> **Problem description**: Copy out the entries below, renaming every "867x582 pixels" to "867 by 582 pixels" and leaving everything else unchanged.

━━━━━ Provided information

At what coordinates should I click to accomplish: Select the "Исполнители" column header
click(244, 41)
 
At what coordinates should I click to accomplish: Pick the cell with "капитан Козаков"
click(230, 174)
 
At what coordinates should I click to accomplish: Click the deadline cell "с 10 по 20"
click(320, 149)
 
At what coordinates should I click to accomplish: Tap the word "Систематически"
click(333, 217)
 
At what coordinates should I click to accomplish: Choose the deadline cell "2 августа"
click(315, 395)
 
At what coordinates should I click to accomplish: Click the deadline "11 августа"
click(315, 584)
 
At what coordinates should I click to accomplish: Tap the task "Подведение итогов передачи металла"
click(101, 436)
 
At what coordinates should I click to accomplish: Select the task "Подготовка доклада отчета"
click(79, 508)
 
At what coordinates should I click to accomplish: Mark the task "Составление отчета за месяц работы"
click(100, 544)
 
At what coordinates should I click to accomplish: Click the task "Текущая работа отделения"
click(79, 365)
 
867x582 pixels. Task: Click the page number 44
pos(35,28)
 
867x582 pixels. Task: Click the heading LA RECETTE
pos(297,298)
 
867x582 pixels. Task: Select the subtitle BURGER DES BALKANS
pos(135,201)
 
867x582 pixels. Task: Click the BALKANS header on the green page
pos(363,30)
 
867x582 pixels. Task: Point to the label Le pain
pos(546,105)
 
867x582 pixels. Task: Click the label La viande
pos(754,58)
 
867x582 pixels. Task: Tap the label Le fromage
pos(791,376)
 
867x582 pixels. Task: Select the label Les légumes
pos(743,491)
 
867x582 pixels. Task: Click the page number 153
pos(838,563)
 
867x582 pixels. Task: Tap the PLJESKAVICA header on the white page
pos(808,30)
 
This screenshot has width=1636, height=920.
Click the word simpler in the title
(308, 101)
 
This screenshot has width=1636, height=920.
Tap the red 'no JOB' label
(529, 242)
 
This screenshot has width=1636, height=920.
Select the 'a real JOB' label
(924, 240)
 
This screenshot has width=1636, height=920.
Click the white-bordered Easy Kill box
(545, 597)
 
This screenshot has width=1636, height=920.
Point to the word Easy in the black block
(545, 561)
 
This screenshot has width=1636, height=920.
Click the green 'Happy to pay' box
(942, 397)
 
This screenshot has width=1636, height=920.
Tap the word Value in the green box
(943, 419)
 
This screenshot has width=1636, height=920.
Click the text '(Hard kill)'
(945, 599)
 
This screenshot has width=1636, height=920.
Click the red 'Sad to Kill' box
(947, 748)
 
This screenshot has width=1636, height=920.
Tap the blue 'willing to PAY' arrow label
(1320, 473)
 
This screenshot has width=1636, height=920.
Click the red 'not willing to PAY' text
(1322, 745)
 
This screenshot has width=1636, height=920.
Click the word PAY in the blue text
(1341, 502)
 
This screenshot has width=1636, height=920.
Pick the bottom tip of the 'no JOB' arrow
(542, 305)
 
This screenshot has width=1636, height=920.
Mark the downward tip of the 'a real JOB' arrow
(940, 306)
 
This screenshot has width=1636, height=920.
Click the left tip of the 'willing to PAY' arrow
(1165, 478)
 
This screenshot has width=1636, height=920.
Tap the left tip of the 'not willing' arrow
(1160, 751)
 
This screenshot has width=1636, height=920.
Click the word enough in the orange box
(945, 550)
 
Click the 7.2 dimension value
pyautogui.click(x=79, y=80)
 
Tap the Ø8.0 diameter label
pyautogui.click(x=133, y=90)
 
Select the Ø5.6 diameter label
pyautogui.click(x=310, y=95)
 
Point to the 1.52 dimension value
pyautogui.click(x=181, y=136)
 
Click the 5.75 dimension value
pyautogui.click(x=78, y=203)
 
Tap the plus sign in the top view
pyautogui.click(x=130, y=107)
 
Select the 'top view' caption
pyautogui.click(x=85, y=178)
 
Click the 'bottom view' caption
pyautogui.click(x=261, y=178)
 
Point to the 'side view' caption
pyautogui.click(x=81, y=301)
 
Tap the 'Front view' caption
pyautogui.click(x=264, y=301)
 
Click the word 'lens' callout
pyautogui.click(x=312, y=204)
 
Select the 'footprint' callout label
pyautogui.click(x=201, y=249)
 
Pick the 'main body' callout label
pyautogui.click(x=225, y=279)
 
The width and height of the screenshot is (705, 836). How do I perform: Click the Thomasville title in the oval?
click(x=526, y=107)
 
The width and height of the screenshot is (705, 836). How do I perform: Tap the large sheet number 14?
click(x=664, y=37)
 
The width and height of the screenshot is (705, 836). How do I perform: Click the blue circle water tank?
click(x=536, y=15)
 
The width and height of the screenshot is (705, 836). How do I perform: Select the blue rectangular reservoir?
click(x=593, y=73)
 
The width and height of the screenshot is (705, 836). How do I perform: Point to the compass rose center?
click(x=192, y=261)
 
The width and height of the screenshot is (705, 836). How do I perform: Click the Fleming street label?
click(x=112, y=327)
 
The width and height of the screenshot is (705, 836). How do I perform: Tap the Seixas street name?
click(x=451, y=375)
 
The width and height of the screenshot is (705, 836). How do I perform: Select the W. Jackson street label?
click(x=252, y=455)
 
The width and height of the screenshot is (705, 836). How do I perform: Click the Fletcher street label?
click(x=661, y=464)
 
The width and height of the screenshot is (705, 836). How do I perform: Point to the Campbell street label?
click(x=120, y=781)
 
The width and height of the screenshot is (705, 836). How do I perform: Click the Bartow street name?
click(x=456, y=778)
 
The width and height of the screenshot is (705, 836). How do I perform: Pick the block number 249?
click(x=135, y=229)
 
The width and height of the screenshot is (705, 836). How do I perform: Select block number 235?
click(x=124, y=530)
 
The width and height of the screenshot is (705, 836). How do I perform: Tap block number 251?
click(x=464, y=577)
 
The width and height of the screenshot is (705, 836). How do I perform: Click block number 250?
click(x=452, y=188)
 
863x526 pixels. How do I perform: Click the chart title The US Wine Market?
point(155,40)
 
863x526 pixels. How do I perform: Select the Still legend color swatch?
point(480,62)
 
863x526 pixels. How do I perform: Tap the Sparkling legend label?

━━━━━━━━━━

> **Exercise result**:
At what coordinates should I click to accomplish: Select the "Исполнители" column header
click(244, 41)
 
At what coordinates should I click to accomplish: Pick the cell with "капитан Козаков"
click(230, 174)
 
At what coordinates should I click to accomplish: Click the deadline cell "с 10 по 20"
click(320, 149)
 
At what coordinates should I click to accomplish: Tap the word "Систематически"
click(333, 217)
 
At what coordinates should I click to accomplish: Choose the deadline cell "2 августа"
click(315, 395)
 
At what coordinates should I click to accomplish: Click the deadline "11 августа"
click(315, 584)
 
At what coordinates should I click to accomplish: Tap the task "Подведение итогов передачи металла"
click(101, 436)
 
At what coordinates should I click to accomplish: Select the task "Подготовка доклада отчета"
click(79, 508)
 
At what coordinates should I click to accomplish: Mark the task "Составление отчета за месяц работы"
click(100, 544)
 
At what coordinates should I click to accomplish: Click the task "Текущая работа отделения"
click(79, 365)
 
867 by 582 pixels. Task: Click the page number 44
pos(35,28)
 
867 by 582 pixels. Task: Click the heading LA RECETTE
pos(297,298)
 
867 by 582 pixels. Task: Select the subtitle BURGER DES BALKANS
pos(135,201)
 
867 by 582 pixels. Task: Click the BALKANS header on the green page
pos(363,30)
 
867 by 582 pixels. Task: Point to the label Le pain
pos(546,105)
 
867 by 582 pixels. Task: Click the label La viande
pos(754,58)
 
867 by 582 pixels. Task: Tap the label Le fromage
pos(791,376)
 
867 by 582 pixels. Task: Select the label Les légumes
pos(743,491)
 
867 by 582 pixels. Task: Click the page number 153
pos(838,563)
 
867 by 582 pixels. Task: Tap the PLJESKAVICA header on the white page
pos(808,30)
 
This screenshot has width=1636, height=920.
Click the word simpler in the title
(308, 101)
 
This screenshot has width=1636, height=920.
Tap the red 'no JOB' label
(529, 242)
 
This screenshot has width=1636, height=920.
Select the 'a real JOB' label
(924, 240)
 
This screenshot has width=1636, height=920.
Click the white-bordered Easy Kill box
(545, 597)
 
This screenshot has width=1636, height=920.
Point to the word Easy in the black block
(545, 561)
 
This screenshot has width=1636, height=920.
Click the green 'Happy to pay' box
(942, 397)
 
This screenshot has width=1636, height=920.
Tap the word Value in the green box
(943, 419)
 
This screenshot has width=1636, height=920.
Click the text '(Hard kill)'
(945, 599)
 
This screenshot has width=1636, height=920.
Click the red 'Sad to Kill' box
(947, 748)
 
This screenshot has width=1636, height=920.
Tap the blue 'willing to PAY' arrow label
(1320, 473)
 
This screenshot has width=1636, height=920.
Click the red 'not willing to PAY' text
(1322, 745)
 
This screenshot has width=1636, height=920.
Click the word PAY in the blue text
(1341, 502)
 
This screenshot has width=1636, height=920.
Pick the bottom tip of the 'no JOB' arrow
(542, 305)
 
This screenshot has width=1636, height=920.
Mark the downward tip of the 'a real JOB' arrow
(940, 306)
 
This screenshot has width=1636, height=920.
Click the left tip of the 'willing to PAY' arrow
(1165, 478)
 
This screenshot has width=1636, height=920.
Tap the left tip of the 'not willing' arrow
(1160, 751)
 
This screenshot has width=1636, height=920.
Click the word enough in the orange box
(945, 550)
 
Click the 7.2 dimension value
pyautogui.click(x=79, y=80)
 
Tap the Ø8.0 diameter label
pyautogui.click(x=133, y=90)
 
Select the Ø5.6 diameter label
pyautogui.click(x=310, y=95)
 
Point to the 1.52 dimension value
pyautogui.click(x=181, y=136)
 
Click the 5.75 dimension value
pyautogui.click(x=78, y=203)
 
Tap the plus sign in the top view
pyautogui.click(x=130, y=107)
 
Select the 'top view' caption
pyautogui.click(x=85, y=178)
 
Click the 'bottom view' caption
pyautogui.click(x=261, y=178)
 
Point to the 'side view' caption
pyautogui.click(x=81, y=301)
 
Tap the 'Front view' caption
pyautogui.click(x=264, y=301)
 
Click the word 'lens' callout
pyautogui.click(x=312, y=204)
 
Select the 'footprint' callout label
pyautogui.click(x=201, y=249)
 
Pick the 'main body' callout label
pyautogui.click(x=225, y=279)
 
The width and height of the screenshot is (705, 836). How do I perform: Click the Thomasville title in the oval?
click(x=526, y=107)
 
The width and height of the screenshot is (705, 836). How do I perform: Tap the large sheet number 14?
click(x=664, y=37)
 
The width and height of the screenshot is (705, 836). How do I perform: Click the blue circle water tank?
click(x=536, y=15)
 
The width and height of the screenshot is (705, 836). How do I perform: Select the blue rectangular reservoir?
click(x=593, y=73)
 
The width and height of the screenshot is (705, 836). How do I perform: Point to the compass rose center?
click(x=192, y=261)
 
The width and height of the screenshot is (705, 836). How do I perform: Click the Fleming street label?
click(x=112, y=327)
 
The width and height of the screenshot is (705, 836). How do I perform: Tap the Seixas street name?
click(x=451, y=375)
 
The width and height of the screenshot is (705, 836). How do I perform: Select the W. Jackson street label?
click(x=252, y=455)
 
The width and height of the screenshot is (705, 836). How do I perform: Click the Fletcher street label?
click(x=661, y=464)
 
The width and height of the screenshot is (705, 836). How do I perform: Point to the Campbell street label?
click(x=120, y=781)
 
The width and height of the screenshot is (705, 836). How do I perform: Click the Bartow street name?
click(x=456, y=778)
 
The width and height of the screenshot is (705, 836). How do I perform: Pick the block number 249?
click(x=135, y=229)
 
The width and height of the screenshot is (705, 836). How do I perform: Select block number 235?
click(x=124, y=530)
 
The width and height of the screenshot is (705, 836). How do I perform: Tap block number 251?
click(x=464, y=577)
 
The width and height of the screenshot is (705, 836). How do I perform: Click block number 250?
click(x=452, y=188)
 
863x526 pixels. How do I perform: Click the chart title The US Wine Market?
point(155,40)
 
863x526 pixels. How do I perform: Select the Still legend color swatch?
point(480,62)
 
863x526 pixels. How do I perform: Tap the Sparkling legend label?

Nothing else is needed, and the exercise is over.